Dear, dear Dickens! How many years he has added to the magic of Christmas with his beautiful "A Christmas Carol."
How many of us have gathered around the fire as children, to hear parents read aloud the thrilling story of Scrooge and Tiny Tim and all the poor but merry Cratchetts. I read it aloud to my own children every year; or we would listen to the immortal voice of Lionel Barrymore bringing these characters to life on the radio.
Yet few if any of us even suspected that Charles Dickens had once gathered his own children around his knee to read to them another story he had written, about the true hero of this holiday: "The Life of Our Lord." Written especially for them because, as he said in a tender opening note:
"I am very anxious that you should know something about the history of Jesus Christ. For everybody ought to know something about him.
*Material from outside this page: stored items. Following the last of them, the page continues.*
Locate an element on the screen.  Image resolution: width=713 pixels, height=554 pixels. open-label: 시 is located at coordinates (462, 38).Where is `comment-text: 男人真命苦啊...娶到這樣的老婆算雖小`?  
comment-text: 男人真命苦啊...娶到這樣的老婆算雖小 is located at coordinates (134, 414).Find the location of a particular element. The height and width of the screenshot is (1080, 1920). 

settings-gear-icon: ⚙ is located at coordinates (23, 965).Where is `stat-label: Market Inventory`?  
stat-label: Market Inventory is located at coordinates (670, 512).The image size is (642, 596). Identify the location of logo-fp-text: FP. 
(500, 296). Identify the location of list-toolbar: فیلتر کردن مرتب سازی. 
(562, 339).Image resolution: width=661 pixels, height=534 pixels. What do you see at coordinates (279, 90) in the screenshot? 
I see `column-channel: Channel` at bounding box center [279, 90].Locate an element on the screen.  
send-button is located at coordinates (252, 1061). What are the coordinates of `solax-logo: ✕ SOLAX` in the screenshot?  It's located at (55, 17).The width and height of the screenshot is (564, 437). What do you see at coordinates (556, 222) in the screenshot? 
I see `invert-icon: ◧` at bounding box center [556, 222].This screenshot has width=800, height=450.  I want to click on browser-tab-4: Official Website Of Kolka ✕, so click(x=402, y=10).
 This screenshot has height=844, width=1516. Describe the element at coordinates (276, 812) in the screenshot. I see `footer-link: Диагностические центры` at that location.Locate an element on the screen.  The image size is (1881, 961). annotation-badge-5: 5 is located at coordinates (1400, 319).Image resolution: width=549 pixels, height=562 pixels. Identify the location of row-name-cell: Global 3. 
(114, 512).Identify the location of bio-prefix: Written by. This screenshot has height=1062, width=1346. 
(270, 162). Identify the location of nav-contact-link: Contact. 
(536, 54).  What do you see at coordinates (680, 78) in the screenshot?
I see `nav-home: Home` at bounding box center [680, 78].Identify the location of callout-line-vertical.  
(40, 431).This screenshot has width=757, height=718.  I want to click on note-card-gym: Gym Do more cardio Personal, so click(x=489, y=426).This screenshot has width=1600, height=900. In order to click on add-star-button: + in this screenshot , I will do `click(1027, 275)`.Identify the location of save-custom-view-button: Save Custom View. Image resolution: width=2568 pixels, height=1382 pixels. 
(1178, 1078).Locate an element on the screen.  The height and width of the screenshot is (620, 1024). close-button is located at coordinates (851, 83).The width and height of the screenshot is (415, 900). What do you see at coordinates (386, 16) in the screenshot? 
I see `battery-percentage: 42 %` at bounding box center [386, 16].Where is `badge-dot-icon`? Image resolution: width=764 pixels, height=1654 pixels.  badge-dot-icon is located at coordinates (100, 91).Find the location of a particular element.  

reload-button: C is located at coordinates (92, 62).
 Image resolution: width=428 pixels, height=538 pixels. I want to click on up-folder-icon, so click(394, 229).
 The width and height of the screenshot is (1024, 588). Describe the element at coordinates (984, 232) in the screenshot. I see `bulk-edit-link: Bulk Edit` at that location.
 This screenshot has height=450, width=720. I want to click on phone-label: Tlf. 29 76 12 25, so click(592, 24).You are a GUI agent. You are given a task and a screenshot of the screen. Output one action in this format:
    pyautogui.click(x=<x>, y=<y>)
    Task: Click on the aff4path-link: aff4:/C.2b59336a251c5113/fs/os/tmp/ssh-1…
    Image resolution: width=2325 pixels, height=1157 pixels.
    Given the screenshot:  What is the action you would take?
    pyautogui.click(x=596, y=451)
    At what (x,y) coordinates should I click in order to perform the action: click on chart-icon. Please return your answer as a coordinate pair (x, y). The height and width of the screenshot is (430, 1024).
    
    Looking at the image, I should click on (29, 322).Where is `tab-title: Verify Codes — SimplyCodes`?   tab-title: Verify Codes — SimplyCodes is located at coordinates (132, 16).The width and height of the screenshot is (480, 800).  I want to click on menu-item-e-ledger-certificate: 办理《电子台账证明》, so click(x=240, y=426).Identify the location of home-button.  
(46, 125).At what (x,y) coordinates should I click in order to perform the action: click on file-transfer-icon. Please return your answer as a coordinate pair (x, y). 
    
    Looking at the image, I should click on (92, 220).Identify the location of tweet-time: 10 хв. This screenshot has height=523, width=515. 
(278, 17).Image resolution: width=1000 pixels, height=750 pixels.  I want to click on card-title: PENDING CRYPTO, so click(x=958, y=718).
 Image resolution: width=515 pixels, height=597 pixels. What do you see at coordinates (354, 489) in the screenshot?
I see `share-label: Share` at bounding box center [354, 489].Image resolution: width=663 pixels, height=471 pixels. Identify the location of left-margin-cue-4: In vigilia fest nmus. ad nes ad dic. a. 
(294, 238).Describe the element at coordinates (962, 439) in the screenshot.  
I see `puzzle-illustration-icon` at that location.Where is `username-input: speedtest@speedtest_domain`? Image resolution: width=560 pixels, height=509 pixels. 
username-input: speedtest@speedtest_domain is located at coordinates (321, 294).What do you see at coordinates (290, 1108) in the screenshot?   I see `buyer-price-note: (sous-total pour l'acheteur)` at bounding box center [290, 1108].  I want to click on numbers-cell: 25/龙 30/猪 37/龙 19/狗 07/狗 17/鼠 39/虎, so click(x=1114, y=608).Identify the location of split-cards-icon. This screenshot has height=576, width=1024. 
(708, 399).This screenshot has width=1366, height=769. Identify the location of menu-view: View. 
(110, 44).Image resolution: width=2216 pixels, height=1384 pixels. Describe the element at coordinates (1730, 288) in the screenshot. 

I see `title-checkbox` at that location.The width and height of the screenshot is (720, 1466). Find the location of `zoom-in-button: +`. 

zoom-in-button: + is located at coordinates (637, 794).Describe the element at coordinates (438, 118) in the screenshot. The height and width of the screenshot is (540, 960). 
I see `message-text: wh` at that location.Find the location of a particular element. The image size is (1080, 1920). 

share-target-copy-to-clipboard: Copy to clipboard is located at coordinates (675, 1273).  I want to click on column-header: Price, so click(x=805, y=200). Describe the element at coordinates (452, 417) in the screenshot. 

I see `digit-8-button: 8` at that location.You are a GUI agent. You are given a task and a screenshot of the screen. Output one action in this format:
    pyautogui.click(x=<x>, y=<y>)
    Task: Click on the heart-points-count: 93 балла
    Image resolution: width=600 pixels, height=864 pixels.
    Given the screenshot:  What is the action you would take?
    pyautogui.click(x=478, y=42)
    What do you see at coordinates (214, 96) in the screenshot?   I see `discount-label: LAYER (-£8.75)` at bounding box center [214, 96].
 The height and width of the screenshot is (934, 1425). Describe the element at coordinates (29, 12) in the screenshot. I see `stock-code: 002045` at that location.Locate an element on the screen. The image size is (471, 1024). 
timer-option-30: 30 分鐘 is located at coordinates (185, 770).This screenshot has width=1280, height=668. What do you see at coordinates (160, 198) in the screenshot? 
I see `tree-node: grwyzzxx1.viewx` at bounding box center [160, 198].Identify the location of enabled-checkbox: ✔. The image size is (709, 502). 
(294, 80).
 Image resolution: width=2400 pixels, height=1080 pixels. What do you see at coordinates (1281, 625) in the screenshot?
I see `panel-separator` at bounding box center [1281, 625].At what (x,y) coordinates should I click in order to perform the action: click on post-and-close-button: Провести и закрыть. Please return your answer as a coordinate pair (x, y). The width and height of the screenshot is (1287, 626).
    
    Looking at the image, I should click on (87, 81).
No one ever lived who was so good, so kind, so gentle, and so sorry for all people . . . . You can never think what a good place Heaven is, without knowing who he was and what he said."
Dickens believed the Gospel story, once calling the New Testament "the best book that ever will be known in the world." Yet he remembered his own religious teaching as dreary. His purpose was to share the joy and wonder of his own conviction with those he loved most, his family. It was never intended for publication. Not until 1934, 60 years after his death, did it appear in print, and then in a limited British edition. How lucky we are that it is available to the rest of us at last, for it is a treasure.
As the author of a trilogy of novels dealing with the life of Jesus, I have spent a lot of time in libraries and in the Holy Land doing research. Charles Dickens, that delightful genius, didn't need to bother. His version is the timeless story told for children in children's terms: simple, gently marveling, not only at the miracles, but at the compassion of the Lord as He went about doing good. Relating the highlights, choosing among the parables, and expressing Dickens' own convictions and explanations as he goes:
"Jesus chose those 12 poor men to be his companions. These 12 are called the Apostles or Disciples, and he chose them from among poor men, in order that the poor might know--always after that in all the years to come--that Heaven was made for them as well as for the rich, and that God makes no difference between those who wear good clothes and those who go barefoot and in rags. The most miserable, wretched creatures that live will be bright angels in Heaven if they are good here on earth. Never forget this, when you are grown up. Never be proud or unkind, my dears, to any poor man, woman or child . . . . Always try to teach them and relieve them if you can. And when people speak ill of the poor and miserable, think how Jesus Christ went among them and taught them . . . always pity them yourselves, and think as well of them as you can."
Gently, lyrically, in sad but sweet tones, he proceeds to the Crucifixion: "That you may know what the people meant when they said 'Crucify him!' I must tell you that in those times, which were very cruel times indeed (let us thank God and Jesus Christ that they are past!) it was the custom to kill people who were sentenced to death by nailing them alive on a great wooden cross, slanted upright in the ground . . . ."
After the Gospel the rest of the New Testament is condensed and the summary message of the book emphasized:
"Remember! It is Christianity to do good always--even to those who do evil to us. It is Christianity to love our neighbor as ourselves, and to do to all men as we would have them do unto us. It is Christianity to be gentle, merciful and forgiving, and to keep those qualities quiet in our hearts . . . ."
Somehow this all seems fresh and new in the voice of Dickens, and his message leaves a quiet singing in our hearts.
This utterly charming book also contains "the Dickens Family Prayers" and is enhanced by the beautiful colored illustrations of Sally Holmes (no relation). Like the words of the master storyteller, they sing with their own simple authenticity--here are real people, so vibrantly alive they almost leap from the page.